Bolsonaro também tem trabalhado duro para minar a posição de liderança do Brasil na América Latina. Evidente que as dimensões do País, de sua população e a pujança da economia brasileira são os fatores que pesam, e muito, na relação com os vizinhos. Mas o País teria muito mais a ganhar caso Jair Bolsonaro pusesse os interesses do Estado acima de suas predileções. Na Argentina, por exemplo, o presidente brasileiro manifestou apoio à reeleição de Mauricio Macri, que foi derrotado pelo peronista Alberto Fernández.

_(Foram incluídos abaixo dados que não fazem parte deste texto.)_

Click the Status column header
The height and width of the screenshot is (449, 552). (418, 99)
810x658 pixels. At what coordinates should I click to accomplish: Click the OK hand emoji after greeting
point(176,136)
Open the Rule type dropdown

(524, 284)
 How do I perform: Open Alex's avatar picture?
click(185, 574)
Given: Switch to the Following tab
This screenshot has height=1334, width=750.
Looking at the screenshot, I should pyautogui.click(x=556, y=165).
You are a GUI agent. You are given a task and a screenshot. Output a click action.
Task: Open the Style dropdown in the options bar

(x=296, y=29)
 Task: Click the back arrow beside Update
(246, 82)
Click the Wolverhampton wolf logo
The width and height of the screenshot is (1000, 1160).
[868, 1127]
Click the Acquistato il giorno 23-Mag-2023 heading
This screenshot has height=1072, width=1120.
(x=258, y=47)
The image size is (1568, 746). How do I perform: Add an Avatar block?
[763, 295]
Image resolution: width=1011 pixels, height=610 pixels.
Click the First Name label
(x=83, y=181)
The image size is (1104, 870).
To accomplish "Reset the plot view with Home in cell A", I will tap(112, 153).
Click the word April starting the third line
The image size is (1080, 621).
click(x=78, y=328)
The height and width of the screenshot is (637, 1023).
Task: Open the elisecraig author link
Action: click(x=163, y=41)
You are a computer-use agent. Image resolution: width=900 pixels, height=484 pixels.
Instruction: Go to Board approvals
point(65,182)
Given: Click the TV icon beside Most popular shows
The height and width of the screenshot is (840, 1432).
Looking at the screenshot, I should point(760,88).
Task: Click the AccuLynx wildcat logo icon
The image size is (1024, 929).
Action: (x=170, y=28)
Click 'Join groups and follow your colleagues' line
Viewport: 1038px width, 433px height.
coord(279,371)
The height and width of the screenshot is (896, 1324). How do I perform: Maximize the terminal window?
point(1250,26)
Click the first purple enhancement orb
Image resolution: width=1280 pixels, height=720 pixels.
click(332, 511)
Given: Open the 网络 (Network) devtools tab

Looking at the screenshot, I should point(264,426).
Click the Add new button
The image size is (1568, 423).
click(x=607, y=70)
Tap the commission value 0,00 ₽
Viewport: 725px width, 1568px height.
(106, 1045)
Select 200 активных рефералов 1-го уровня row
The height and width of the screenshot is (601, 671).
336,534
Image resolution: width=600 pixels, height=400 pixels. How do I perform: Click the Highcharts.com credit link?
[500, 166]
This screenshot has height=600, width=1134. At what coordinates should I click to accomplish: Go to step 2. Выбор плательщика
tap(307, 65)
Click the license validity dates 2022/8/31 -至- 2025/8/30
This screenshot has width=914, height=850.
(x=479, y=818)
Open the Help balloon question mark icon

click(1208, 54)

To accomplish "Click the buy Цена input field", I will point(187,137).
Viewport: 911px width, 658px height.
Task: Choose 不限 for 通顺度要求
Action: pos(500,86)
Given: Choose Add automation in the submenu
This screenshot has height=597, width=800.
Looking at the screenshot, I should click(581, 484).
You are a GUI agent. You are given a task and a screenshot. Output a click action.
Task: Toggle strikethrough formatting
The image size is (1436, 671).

A relação entre Bolsonaro e Fernández já começou estremecida, a bem da verdade por erros que foram cometidos em ambos os lados da fronteira.

No Uruguai, o presidente Jair Bolsonaro apostou na vitória de Luiz Lacalle Pou, que saiu vitorioso do pleito, mas não sem antes recusar o apoio do presidente brasileiro, tido como “tóxico” em razão de suas posições extremadas.

O ano diplomático também foi marcado pelo amplo apoio dado pelo presidente Jair Bolsonaro à recondução do primeiro-ministro israelense Binyamin Netanyahu, outro líder internacional de quem o presidente brasileiro se julga próximo. Jair Bolsonaro chegou a prometer a mudança do local da embaixada do Brasil em Israel, de Tel-Aviv para Jerusalém, o que traria sérios abalos na relação comercial entre o País e as nações árabes.

A nota positiva na condução da diplomacia brasileira neste ano foi a recente mudança da visão do presidente Bolsonaro em relação à China, cedendo ao pragmatismo. Já não era sem tempo o despertar, dada a vibrante relação comercial com nosso principal parceiro.

A afinidade pessoal entre chefes de Estado ajuda muito na fluidez das relações entre as nações. Entretanto, este jamais deve ser o fio condutor da política externa de um país. Os riscos de uma “diplomacia da camaradagem” são muito maiores do que os eventuais benefícios que a proximidade entre os líderes, seja real ou imaginária, pode trazer.